The second rider went to the assistance of the fallen man.

Hoopdriver stood up, too. The lank, shaky machine was lifted up and wheeled out of the way, and then the fallen rider, being assisted, got up slowly and stood rubbing his arm. No serious injury seemed to be done to the man, and the couple presently turned their attention to the machine by the roadside. They were not in cycling clothes Hoopdriver observed. One wore the grotesque raiment for which the Cockney discovery of the game of golf seems indirectly blamable. Even at this distance the flopping flatness of his cap, the bright brown leather at the top of his calves, and the chequering of his stockings were perceptible. The other, the rear rider, was a slender little man in grey.

"Amatoors," said Mr. Hoopdriver.

Jessie stood staring, and a veil of thought dropped over her eyes.

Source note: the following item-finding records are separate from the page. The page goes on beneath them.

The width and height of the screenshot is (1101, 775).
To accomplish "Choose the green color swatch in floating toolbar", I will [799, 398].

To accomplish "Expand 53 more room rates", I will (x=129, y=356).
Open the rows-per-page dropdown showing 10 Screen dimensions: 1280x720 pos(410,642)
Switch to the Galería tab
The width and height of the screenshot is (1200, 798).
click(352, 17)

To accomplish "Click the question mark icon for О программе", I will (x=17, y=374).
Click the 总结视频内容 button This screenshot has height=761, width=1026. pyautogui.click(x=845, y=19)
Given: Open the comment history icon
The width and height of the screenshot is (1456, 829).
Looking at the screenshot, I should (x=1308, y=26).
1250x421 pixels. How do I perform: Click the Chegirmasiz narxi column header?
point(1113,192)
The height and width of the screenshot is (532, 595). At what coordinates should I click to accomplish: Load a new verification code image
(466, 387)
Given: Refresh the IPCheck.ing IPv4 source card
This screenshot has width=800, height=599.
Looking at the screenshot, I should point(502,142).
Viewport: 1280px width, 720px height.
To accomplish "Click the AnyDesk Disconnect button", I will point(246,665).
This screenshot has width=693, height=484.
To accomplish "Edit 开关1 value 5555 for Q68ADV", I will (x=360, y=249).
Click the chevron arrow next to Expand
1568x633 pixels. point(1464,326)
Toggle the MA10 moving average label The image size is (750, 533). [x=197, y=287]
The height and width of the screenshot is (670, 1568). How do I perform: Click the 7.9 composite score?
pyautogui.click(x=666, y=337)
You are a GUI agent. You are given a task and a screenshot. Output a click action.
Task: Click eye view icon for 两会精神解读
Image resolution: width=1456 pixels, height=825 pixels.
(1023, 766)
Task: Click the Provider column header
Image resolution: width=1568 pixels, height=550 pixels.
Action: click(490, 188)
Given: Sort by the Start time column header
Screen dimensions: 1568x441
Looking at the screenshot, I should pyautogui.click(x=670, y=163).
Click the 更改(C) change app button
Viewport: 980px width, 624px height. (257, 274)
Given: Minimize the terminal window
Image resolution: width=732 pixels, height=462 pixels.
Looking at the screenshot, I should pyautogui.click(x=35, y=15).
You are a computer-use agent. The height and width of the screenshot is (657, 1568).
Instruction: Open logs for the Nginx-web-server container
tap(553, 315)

She no longer regarded the two men who were now tinkering at the machine down below there.

"How much have you?" she said.

He thrust his right hand into his pocket and produced six coins, counted them with his left index finger, and held them out to her. "Thirteen four half," said Mr. Hoopdriver. "Every penny."

"I have half a sovereign," she said. "Our bill wherever we stop--" The hiatus was more eloquent than many words.

"I never thought of money coming in to stop us like this," said Jessie.

"It's a juiced nuisance."

"Money," said Jessie. "Is it possible--Surely! Conventionality!

May only people of means--Live their own Lives? I never thought ..."

Pause.

"Here's some more cyclists coming," said Mr. Hoopdriver.

The two men were both busy with their bicycle still, but now from among the trees emerged the massive bulk of a 'Marlborough Club' tandem, ridden by a slender woman in grey and a burly man in ?

Norfolk jacket. Following close upon this came lank black figure in a piebald straw hat, riding a tricycle of antiquated pattern with two large wheels in front. The man in grey remained bowed over the bicycle, with his stomach resting on the saddle, but his companion stood up and addressed some remark to the tricycle riders. Then it seemed as if he pointed up hill to where Mr.

Hoopdriver and his companion stood side by side. A still odder thing followed; the lady in grey took out her handkerchief, appeared to wave it for a moment, and then at a hasty motion from her companion the white signal vanished.

"Surely," said Jessie, peering under her hand. "It's never--"

The tandem tricycle began to ascend the hill, quartering elaborately from side to side to ease the ascent. It was evident, from his heaving shoulders and depressed head, that the burly gentleman was exerting himself. The clerical person on the tricycle assumed the shape of a note of interrogation. Then on the heels of this procession came a dogcart driven by a man in a billycock hat and containing a lady in dark green.